- [EXERCISE OBJECTIVE] Would you retype each of the records exactly as shown?

- [INFORMATION SUPPLIED]
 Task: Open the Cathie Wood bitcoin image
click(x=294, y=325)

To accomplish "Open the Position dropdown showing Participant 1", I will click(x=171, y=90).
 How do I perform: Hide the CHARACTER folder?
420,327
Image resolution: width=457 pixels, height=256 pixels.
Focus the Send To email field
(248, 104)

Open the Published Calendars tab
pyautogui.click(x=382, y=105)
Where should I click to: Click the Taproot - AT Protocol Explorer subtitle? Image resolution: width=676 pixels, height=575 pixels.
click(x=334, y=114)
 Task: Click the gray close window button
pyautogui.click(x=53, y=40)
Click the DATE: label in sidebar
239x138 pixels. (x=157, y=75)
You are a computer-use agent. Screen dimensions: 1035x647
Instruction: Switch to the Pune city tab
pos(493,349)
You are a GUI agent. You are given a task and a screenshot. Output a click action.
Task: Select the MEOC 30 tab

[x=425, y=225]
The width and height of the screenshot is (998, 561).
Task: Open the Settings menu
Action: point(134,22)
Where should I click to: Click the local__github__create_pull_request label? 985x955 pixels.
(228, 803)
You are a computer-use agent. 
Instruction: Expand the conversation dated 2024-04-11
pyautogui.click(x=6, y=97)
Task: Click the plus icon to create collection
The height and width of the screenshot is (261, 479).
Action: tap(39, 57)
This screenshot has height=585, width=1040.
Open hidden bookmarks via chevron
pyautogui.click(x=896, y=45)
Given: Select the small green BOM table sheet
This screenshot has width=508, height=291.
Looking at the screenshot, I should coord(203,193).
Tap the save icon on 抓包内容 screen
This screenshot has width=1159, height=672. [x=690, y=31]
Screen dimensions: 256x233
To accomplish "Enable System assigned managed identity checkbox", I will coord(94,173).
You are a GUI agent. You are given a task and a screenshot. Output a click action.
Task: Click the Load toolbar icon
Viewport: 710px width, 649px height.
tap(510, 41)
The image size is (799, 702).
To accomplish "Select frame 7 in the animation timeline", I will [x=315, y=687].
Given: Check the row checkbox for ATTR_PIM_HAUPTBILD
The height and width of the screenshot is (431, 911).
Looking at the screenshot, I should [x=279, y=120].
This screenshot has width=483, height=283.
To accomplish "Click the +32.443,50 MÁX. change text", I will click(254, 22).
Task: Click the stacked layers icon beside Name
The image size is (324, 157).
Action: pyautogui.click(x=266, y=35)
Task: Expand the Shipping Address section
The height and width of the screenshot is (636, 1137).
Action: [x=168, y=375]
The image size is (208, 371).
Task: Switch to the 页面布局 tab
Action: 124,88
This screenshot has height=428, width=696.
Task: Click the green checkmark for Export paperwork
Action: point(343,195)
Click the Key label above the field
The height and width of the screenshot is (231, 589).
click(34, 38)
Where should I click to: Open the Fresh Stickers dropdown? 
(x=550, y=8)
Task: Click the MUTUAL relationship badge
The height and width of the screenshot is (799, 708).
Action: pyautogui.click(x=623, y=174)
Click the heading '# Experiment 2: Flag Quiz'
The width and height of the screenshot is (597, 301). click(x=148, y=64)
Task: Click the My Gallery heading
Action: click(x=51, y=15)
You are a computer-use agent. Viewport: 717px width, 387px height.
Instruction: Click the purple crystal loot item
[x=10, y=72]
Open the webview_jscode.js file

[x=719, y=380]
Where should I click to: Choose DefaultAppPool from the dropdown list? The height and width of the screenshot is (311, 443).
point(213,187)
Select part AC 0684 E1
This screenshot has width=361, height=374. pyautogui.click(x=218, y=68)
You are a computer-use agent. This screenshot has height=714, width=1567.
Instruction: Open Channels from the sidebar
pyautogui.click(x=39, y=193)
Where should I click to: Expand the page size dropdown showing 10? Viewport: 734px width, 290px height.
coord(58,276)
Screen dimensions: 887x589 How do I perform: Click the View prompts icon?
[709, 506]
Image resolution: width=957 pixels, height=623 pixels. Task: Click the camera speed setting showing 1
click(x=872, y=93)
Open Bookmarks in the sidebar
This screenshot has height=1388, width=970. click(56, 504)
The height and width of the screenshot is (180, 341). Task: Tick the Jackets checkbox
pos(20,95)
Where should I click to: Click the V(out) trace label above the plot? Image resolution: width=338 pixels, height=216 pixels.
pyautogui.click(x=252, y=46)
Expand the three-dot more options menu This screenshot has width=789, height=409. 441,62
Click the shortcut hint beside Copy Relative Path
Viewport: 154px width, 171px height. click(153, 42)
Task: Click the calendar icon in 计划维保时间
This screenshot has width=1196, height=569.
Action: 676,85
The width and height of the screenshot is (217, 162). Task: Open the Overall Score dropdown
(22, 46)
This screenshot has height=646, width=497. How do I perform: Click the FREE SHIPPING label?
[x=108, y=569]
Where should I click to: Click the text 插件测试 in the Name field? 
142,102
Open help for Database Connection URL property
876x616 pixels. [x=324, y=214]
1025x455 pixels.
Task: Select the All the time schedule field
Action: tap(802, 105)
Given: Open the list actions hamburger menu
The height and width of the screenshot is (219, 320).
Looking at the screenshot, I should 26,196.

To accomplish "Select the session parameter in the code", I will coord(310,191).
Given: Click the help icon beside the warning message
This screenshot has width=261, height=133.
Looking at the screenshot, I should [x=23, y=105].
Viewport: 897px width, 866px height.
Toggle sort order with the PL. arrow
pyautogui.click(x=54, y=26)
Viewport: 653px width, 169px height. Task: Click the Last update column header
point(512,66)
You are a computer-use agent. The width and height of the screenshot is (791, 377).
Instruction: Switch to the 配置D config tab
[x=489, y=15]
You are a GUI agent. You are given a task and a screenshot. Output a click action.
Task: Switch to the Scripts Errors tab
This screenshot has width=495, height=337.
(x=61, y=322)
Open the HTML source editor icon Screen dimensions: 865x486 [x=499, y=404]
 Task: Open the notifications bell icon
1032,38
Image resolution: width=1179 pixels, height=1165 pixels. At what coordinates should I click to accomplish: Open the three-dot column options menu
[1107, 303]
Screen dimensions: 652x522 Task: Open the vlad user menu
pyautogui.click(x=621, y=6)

- [TASK ANSWER]
 Task: Open the Cathie Wood bitcoin image
click(x=294, y=325)

To accomplish "Open the Position dropdown showing Participant 1", I will click(x=171, y=90).
 How do I perform: Hide the CHARACTER folder?
420,327
Image resolution: width=457 pixels, height=256 pixels.
Focus the Send To email field
(248, 104)

Open the Published Calendars tab
pyautogui.click(x=382, y=105)
Where should I click to: Click the Taproot - AT Protocol Explorer subtitle? Image resolution: width=676 pixels, height=575 pixels.
click(x=334, y=114)
 Task: Click the gray close window button
pyautogui.click(x=53, y=40)
Click the DATE: label in sidebar
239x138 pixels. (x=157, y=75)
You are a computer-use agent. Screen dimensions: 1035x647
Instruction: Switch to the Pune city tab
pos(493,349)
You are a GUI agent. You are given a task and a screenshot. Output a click action.
Task: Select the MEOC 30 tab

[x=425, y=225]
The width and height of the screenshot is (998, 561).
Task: Open the Settings menu
Action: point(134,22)
Where should I click to: Click the local__github__create_pull_request label? 985x955 pixels.
(228, 803)
You are a computer-use agent. 
Instruction: Expand the conversation dated 2024-04-11
pyautogui.click(x=6, y=97)
Task: Click the plus icon to create collection
The height and width of the screenshot is (261, 479).
Action: tap(39, 57)
This screenshot has height=585, width=1040.
Open hidden bookmarks via chevron
pyautogui.click(x=896, y=45)
Given: Select the small green BOM table sheet
This screenshot has width=508, height=291.
Looking at the screenshot, I should coord(203,193).
Tap the save icon on 抓包内容 screen
This screenshot has width=1159, height=672. [x=690, y=31]
Screen dimensions: 256x233
To accomplish "Enable System assigned managed identity checkbox", I will coord(94,173).
You are a GUI agent. You are given a task and a screenshot. Output a click action.
Task: Click the Load toolbar icon
Viewport: 710px width, 649px height.
tap(510, 41)
The image size is (799, 702).
To accomplish "Select frame 7 in the animation timeline", I will [x=315, y=687].
Given: Check the row checkbox for ATTR_PIM_HAUPTBILD
The height and width of the screenshot is (431, 911).
Looking at the screenshot, I should [x=279, y=120].
This screenshot has width=483, height=283.
To accomplish "Click the +32.443,50 MÁX. change text", I will click(254, 22).
Task: Click the stacked layers icon beside Name
The image size is (324, 157).
Action: pyautogui.click(x=266, y=35)
Task: Expand the Shipping Address section
The height and width of the screenshot is (636, 1137).
Action: [x=168, y=375]
The image size is (208, 371).
Task: Switch to the 页面布局 tab
Action: 124,88
This screenshot has height=428, width=696.
Task: Click the green checkmark for Export paperwork
Action: point(343,195)
Click the Key label above the field
The height and width of the screenshot is (231, 589).
click(34, 38)
Where should I click to: Open the Fresh Stickers dropdown? 
(x=550, y=8)
Task: Click the MUTUAL relationship badge
The height and width of the screenshot is (799, 708).
Action: pyautogui.click(x=623, y=174)
Click the heading '# Experiment 2: Flag Quiz'
The width and height of the screenshot is (597, 301). click(x=148, y=64)
Task: Click the My Gallery heading
Action: click(x=51, y=15)
You are a computer-use agent. Viewport: 717px width, 387px height.
Instruction: Click the purple crystal loot item
[x=10, y=72]
Open the webview_jscode.js file

[x=719, y=380]
Where should I click to: Choose DefaultAppPool from the dropdown list? The height and width of the screenshot is (311, 443).
point(213,187)
Select part AC 0684 E1
This screenshot has width=361, height=374. pyautogui.click(x=218, y=68)
You are a computer-use agent. This screenshot has height=714, width=1567.
Instruction: Open Channels from the sidebar
pyautogui.click(x=39, y=193)
Where should I click to: Expand the page size dropdown showing 10? Viewport: 734px width, 290px height.
coord(58,276)
Screen dimensions: 887x589 How do I perform: Click the View prompts icon?
[709, 506]
Image resolution: width=957 pixels, height=623 pixels. Task: Click the camera speed setting showing 1
click(x=872, y=93)
Open Bookmarks in the sidebar
This screenshot has height=1388, width=970. click(56, 504)
The height and width of the screenshot is (180, 341). Task: Tick the Jackets checkbox
pos(20,95)
Where should I click to: Click the V(out) trace label above the plot? Image resolution: width=338 pixels, height=216 pixels.
pyautogui.click(x=252, y=46)
Expand the three-dot more options menu This screenshot has width=789, height=409. 441,62
Click the shortcut hint beside Copy Relative Path
Viewport: 154px width, 171px height. click(153, 42)
Task: Click the calendar icon in 计划维保时间
This screenshot has width=1196, height=569.
Action: 676,85
The width and height of the screenshot is (217, 162). Task: Open the Overall Score dropdown
(22, 46)
This screenshot has height=646, width=497. How do I perform: Click the FREE SHIPPING label?
[x=108, y=569]
Where should I click to: Click the text 插件测试 in the Name field? 
142,102
Open help for Database Connection URL property
876x616 pixels. [x=324, y=214]
1025x455 pixels.
Task: Select the All the time schedule field
Action: tap(802, 105)
Given: Open the list actions hamburger menu
The height and width of the screenshot is (219, 320).
Looking at the screenshot, I should 26,196.

To accomplish "Select the session parameter in the code", I will coord(310,191).
Given: Click the help icon beside the warning message
This screenshot has width=261, height=133.
Looking at the screenshot, I should [x=23, y=105].
Viewport: 897px width, 866px height.
Toggle sort order with the PL. arrow
pyautogui.click(x=54, y=26)
Viewport: 653px width, 169px height. Task: Click the Last update column header
point(512,66)
You are a computer-use agent. The width and height of the screenshot is (791, 377).
Instruction: Switch to the 配置D config tab
[x=489, y=15]
You are a GUI agent. You are given a task and a screenshot. Output a click action.
Task: Switch to the Scripts Errors tab
This screenshot has width=495, height=337.
(x=61, y=322)
Open the HTML source editor icon Screen dimensions: 865x486 [x=499, y=404]
 Task: Open the notifications bell icon
1032,38
Image resolution: width=1179 pixels, height=1165 pixels. At what coordinates should I click to accomplish: Open the three-dot column options menu
[1107, 303]
Screen dimensions: 652x522 Task: Open the vlad user menu
pyautogui.click(x=621, y=6)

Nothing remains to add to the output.